2004 – unwell
2005 – mildly better, but not great
2006 – about as ok as I get
2007 – getting ill again
2008 – as ill as I’ve ever been
2009 – slowly recovering
2010 – again, basically ok
2011 – getting ill again
2012 – constant cycling, at least one incapacitating low, more than one high already.
This has been a vague idea floating around in my mind for a while now, but I only just wrote it down tonight. Upon doing so, I think the only words might just be ‘ah. shit.’.
It’s imperative I find the right medication cocktail, and soon. The only problem is that I’m at home now for the next three weeks, and may or may not be back in Cardiff after that. Then there’ll be another stretch at home, and then back in Cardiff. Coordinating appointments around that is not easy, especially not when side effects become just unbearable whilst at home (i.e. right now, with the nausea that lithium causes).

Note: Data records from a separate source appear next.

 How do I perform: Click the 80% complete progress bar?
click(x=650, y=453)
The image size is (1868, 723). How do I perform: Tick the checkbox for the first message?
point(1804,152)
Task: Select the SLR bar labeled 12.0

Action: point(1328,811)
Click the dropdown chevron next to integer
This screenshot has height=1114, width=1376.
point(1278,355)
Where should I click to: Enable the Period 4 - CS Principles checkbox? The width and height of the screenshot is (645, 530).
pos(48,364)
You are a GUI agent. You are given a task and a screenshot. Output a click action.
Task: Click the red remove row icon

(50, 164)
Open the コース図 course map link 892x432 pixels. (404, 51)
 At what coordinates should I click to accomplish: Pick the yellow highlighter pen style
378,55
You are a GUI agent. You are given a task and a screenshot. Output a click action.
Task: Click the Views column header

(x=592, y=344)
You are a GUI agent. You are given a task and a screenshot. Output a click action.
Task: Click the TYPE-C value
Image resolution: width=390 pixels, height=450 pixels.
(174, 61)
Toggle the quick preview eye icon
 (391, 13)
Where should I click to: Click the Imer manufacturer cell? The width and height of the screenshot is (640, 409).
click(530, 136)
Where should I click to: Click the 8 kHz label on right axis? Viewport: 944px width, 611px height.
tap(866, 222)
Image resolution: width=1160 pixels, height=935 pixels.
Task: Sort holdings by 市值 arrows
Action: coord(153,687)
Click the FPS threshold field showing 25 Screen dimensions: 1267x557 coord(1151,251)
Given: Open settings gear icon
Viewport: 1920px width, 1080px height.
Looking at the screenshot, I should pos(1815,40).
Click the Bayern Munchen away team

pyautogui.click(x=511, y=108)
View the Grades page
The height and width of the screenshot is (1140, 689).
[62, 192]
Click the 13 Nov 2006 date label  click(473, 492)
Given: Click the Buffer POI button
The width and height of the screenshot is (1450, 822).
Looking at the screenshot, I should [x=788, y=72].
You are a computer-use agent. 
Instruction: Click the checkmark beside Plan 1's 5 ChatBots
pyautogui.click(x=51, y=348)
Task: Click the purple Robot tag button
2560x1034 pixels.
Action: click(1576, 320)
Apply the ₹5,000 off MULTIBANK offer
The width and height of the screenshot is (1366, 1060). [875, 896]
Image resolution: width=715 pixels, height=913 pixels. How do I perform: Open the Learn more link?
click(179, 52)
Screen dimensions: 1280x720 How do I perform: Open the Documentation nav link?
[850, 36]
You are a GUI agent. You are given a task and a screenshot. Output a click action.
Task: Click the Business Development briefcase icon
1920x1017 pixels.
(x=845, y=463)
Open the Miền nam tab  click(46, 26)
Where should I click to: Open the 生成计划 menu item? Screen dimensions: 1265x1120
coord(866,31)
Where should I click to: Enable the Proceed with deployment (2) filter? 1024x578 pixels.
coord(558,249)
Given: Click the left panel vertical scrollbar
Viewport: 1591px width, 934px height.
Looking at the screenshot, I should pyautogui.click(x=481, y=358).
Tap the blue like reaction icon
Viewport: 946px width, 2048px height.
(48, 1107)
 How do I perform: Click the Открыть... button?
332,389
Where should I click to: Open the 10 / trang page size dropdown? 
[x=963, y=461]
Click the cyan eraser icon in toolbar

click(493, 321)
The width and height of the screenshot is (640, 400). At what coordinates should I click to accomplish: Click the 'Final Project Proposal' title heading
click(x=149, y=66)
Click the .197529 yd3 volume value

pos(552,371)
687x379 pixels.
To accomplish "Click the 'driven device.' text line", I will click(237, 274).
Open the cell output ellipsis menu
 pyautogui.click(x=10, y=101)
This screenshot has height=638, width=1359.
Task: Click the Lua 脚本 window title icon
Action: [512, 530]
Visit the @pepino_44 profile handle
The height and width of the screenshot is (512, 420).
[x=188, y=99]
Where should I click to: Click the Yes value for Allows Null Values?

One might argue I should never have gone to a uni so far from home. I could have studied psychology almost anywhere. Should I have to give up on the course and location I actually want just because of illness though? Would that even do me any good, knowing I wasn’t where I really wanted to be?
It’s a little easier this time around. It’s amazing the sheer difference simply knowing ‘this is the bipolar, it does this’ makes. For that reason, I will never disagree with the idea of diagnosis (though, it’s hardly unflawed). I know a little better what helps, that it passes, that other people have the same thing, and simply why today getting out of bed is just not going to happen.
At the same time, this time around, it’s a better knowledge of how it can/will likely pan out. Months of cycling, getting increasingly worse. Potentially making studying impossible. If I’m up, I can make myself feel I will get through it. Obviously, when down, it’s quite the opposite.
I can only hope I am very wrong, and prepare to not to be.